Ralph has a more sensitive mind. Look at this: 
“As he lay there, fragments of past states of emotion, fugitive felicities of thought and sensation, rose and floated on the surface of his thoughts. It was one of those moments when the accumulated impressions of life converge on heart and brain, elucidating, enlacing each other, in a mysterious confusion of beauty. He had had glimpses of such a state before, of such mergings of the personal with the general life that one felt one's self a mere wave on the wild stream of being, yet thrilled with a sharper sense of individuality than can be known within the mere bounds of the actual. But now he knew the sensation in its fulness, and with it came the releasing power of language. Words were flashing like brilliant birds through the boughs overhead; he had but to wave his magic wand to have them flutter down to him. Only they were so beautiful up there, weaving their fantastic flights against the blue, that it was pleasanter, for the moment, to watch them and let the wand lie.” (Ch.11) 
I didn’t need to share that to demonstrate my point, but it’s so good so why not? Same with this passage: 
“… Siena grew vocal with that shrill diversity of sounds that breaks, on summer nights, from every cleft of the masonry in old Italian towns. Then the moon rose, unfolding depth by depth the lines of the antique land; and Ralph, leaning against an old brick parapet, and watching each silver-blue remoteness disclose itself between the dark masses of the middle distance, felt his spirit enlarged and pacified. For the first time, as his senses thrilled to the deep touch of beauty, he asked himself if out of these floating and fugitive vibrations he might not build something concrete and stable, if even such dull common cares as now oppressed him might not become the motive power of creation. If he could only, on the spot, do something with all the accumulated spoils of the last months—something that should both put money into his pocket and harmony into the rich confusion of his spirit! "I'll write—I'll write: that must be what the whole thing means," he said to himself, with a vague clutch at some solution which should keep him a little longer hanging half-way down the steep of disenchantment.

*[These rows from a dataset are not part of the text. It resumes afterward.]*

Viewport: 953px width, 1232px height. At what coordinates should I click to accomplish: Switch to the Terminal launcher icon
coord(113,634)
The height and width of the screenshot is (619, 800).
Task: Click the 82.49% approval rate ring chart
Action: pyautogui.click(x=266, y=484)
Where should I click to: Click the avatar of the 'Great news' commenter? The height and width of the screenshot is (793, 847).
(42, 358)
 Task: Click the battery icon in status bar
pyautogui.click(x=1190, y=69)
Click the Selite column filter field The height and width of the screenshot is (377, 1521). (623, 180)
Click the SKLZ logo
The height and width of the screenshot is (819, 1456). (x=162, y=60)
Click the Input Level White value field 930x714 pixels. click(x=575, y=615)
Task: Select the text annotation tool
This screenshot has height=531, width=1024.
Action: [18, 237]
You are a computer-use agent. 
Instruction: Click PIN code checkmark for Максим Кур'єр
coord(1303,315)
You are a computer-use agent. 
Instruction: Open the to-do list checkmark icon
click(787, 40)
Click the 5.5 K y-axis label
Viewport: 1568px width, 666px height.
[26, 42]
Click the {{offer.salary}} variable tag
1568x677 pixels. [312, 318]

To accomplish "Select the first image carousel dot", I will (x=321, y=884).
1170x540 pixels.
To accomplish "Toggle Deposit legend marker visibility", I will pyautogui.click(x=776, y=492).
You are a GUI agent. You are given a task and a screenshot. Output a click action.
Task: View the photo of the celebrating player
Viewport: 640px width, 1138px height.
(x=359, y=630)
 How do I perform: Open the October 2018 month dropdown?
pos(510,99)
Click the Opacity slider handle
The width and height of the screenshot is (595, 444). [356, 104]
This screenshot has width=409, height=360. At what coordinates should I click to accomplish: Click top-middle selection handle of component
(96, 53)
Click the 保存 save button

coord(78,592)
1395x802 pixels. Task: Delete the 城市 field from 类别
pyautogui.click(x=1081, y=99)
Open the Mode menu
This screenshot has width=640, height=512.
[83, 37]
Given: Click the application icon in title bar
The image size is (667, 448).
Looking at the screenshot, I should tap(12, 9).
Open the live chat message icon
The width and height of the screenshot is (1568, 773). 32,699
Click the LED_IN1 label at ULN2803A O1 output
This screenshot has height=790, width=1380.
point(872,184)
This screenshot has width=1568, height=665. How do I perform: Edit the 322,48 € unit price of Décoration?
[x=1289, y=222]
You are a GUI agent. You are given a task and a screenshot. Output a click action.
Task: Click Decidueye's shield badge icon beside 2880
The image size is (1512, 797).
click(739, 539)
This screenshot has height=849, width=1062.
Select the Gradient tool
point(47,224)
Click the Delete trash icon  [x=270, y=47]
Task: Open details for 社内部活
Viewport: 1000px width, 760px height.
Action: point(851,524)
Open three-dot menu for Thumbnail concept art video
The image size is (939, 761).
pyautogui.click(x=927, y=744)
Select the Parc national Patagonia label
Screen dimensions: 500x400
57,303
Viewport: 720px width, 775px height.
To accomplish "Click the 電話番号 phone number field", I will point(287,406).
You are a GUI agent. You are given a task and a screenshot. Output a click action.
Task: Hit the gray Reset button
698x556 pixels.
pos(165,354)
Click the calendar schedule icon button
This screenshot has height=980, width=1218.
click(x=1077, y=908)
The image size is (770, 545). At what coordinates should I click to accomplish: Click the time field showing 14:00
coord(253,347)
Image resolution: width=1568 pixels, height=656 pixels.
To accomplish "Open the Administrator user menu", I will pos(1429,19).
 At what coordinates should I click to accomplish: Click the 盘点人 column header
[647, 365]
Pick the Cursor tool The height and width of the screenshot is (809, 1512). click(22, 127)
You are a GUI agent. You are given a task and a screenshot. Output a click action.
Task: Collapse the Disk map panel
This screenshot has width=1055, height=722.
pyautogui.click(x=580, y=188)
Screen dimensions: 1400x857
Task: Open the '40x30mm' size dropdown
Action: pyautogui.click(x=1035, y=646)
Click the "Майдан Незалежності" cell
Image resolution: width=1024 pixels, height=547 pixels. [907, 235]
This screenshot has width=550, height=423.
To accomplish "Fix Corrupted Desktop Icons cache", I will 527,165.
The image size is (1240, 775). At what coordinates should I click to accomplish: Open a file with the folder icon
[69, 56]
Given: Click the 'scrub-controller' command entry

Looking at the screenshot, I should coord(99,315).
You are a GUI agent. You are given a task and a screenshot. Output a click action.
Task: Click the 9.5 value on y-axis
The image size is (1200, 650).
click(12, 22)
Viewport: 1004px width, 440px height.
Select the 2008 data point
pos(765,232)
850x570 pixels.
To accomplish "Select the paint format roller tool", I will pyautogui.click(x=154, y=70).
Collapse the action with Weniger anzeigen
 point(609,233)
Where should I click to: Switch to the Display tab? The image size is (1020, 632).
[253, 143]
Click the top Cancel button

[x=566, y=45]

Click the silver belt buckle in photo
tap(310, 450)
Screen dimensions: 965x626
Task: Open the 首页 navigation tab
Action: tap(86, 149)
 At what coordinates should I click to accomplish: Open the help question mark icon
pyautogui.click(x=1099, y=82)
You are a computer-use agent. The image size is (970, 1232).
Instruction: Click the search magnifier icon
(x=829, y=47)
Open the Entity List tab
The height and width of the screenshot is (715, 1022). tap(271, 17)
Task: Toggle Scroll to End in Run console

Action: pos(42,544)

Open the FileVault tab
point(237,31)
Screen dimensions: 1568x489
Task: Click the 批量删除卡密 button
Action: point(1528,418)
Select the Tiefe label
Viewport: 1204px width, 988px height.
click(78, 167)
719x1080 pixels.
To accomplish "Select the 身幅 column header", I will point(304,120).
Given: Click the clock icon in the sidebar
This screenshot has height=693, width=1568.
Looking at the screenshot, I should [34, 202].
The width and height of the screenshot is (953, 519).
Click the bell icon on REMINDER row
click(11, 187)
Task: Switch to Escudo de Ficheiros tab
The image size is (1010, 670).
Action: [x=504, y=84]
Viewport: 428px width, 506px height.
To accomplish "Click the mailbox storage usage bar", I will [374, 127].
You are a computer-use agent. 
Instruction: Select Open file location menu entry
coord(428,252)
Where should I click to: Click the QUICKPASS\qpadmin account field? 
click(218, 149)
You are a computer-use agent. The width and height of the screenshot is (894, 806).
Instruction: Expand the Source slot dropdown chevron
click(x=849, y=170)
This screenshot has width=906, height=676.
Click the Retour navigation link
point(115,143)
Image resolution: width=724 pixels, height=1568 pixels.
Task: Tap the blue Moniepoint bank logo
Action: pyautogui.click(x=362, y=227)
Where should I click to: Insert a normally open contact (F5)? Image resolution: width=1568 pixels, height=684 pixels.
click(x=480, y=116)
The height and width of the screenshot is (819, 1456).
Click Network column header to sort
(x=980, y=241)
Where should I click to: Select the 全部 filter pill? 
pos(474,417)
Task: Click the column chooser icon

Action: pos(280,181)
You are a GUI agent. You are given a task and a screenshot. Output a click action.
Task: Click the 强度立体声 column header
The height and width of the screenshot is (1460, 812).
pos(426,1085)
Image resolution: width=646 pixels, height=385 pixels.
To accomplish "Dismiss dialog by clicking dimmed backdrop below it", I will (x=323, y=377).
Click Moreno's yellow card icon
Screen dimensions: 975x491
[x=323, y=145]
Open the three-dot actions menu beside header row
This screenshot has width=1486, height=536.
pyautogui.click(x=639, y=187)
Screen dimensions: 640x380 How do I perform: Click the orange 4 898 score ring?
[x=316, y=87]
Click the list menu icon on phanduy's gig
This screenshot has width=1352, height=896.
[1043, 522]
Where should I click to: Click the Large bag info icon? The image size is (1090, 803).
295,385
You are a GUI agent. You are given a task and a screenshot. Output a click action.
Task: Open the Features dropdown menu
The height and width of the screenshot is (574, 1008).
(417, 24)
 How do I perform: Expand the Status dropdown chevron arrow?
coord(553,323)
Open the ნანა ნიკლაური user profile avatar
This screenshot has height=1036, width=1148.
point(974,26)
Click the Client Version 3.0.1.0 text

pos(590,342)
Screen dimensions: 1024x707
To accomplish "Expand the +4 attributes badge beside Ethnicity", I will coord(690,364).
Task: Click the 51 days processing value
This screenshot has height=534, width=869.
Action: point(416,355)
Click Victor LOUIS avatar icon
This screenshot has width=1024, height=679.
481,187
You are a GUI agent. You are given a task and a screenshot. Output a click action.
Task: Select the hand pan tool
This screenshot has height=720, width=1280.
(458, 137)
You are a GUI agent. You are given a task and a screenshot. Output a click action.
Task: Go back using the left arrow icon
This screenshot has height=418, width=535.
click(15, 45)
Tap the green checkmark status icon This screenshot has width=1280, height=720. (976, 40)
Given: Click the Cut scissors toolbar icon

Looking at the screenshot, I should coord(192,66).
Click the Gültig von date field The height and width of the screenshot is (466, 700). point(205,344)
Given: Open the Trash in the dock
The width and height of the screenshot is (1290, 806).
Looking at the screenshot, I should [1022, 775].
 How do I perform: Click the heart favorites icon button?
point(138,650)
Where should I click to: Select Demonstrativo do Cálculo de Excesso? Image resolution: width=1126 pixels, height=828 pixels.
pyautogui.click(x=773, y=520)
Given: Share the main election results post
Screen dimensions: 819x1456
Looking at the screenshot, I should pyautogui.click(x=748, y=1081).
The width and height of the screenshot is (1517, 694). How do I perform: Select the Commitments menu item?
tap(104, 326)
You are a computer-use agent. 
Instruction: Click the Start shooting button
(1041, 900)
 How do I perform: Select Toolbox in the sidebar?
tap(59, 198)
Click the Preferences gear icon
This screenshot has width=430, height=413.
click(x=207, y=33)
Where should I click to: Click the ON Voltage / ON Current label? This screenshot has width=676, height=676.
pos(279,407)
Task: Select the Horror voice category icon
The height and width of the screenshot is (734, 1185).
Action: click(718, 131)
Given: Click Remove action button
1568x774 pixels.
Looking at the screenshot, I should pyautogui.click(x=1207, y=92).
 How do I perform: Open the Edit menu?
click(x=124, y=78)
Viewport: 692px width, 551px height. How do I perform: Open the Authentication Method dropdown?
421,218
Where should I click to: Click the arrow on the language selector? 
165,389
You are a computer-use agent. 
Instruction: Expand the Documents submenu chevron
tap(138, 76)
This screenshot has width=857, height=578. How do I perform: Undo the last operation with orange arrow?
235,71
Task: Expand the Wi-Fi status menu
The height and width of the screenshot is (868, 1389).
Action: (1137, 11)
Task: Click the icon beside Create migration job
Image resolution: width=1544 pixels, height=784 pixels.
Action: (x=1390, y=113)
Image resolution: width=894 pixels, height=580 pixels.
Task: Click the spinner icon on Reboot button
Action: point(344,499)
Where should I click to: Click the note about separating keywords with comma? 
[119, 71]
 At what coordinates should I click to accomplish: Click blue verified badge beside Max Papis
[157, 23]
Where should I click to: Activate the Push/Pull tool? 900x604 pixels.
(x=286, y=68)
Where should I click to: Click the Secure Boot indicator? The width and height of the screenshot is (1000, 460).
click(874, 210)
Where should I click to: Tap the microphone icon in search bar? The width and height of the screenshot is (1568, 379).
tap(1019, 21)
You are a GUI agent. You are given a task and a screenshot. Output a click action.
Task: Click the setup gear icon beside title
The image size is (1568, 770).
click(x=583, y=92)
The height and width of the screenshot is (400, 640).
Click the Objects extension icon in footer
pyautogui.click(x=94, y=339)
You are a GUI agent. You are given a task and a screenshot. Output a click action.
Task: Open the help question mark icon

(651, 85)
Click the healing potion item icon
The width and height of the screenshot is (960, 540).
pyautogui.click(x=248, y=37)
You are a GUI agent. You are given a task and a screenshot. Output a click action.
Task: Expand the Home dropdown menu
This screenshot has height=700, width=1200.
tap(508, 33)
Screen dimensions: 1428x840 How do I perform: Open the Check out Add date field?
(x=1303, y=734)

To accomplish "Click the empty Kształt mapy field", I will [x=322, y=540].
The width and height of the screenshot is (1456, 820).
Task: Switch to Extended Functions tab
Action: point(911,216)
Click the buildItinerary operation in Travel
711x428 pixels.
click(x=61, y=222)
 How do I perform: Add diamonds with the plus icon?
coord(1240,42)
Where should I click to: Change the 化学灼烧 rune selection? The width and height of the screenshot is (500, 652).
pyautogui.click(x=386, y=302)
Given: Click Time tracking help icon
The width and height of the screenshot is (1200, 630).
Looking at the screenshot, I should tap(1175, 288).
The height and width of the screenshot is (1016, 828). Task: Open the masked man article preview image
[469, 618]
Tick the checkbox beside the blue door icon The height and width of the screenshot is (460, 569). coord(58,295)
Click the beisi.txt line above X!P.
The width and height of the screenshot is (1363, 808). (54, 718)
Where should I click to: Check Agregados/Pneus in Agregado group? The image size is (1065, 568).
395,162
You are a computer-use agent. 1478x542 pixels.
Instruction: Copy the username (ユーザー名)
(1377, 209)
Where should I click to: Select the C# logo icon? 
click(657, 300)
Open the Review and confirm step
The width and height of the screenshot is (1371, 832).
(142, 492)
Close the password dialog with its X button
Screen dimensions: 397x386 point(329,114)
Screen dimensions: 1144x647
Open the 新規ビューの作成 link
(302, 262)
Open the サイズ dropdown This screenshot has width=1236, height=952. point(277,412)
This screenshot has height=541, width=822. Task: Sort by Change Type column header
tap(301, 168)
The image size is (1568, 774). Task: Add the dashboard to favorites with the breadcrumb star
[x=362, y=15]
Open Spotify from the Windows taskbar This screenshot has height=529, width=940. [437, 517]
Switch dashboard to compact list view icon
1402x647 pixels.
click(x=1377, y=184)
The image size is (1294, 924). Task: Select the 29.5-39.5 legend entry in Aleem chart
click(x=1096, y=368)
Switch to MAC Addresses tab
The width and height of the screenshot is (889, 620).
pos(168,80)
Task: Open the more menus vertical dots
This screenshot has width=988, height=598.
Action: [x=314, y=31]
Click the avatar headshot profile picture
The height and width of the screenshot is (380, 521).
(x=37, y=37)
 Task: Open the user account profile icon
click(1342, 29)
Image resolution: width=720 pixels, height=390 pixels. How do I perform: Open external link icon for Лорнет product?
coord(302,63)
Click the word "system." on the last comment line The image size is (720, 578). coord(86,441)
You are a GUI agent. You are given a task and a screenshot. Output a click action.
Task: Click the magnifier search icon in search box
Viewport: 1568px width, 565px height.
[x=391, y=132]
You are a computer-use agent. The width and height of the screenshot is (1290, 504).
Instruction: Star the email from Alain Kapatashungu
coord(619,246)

He would have stayed on, heedless of time, to trace the ramifications of his idea in the complex beauty of the scene, but for the longing to share his mood with Undine”. (ibid.) 
Even though Ralph can’t write anything (perhaps he’s not much of a writer), it’s so much better to enter his mind after pages and pages of suffocation as we were following Undine. She’s a little philistine. She barely reads, goes to the gallery then forgets everything she has seen, then goes to the opera only to use her opera-glass to watch other people, and is also “insensible to the soft spell of the evening” (ibid.). She is vacuous. 
In the 1st marriage, Undine marries Ralph for his name and gets disappointed as he doesn’t have as much money as expected, whereas he gets disillusioned because of their incompatibility. The point, of course, is that she uses marriage to get forward and move higher in society, and that she doesn’t have the intelligence and sensitivity to understand Ralph. 
But it’s certainly nice to take a break from Undine’s empty, opportunistic mind by entering Ralph’s. Undine is unbearable.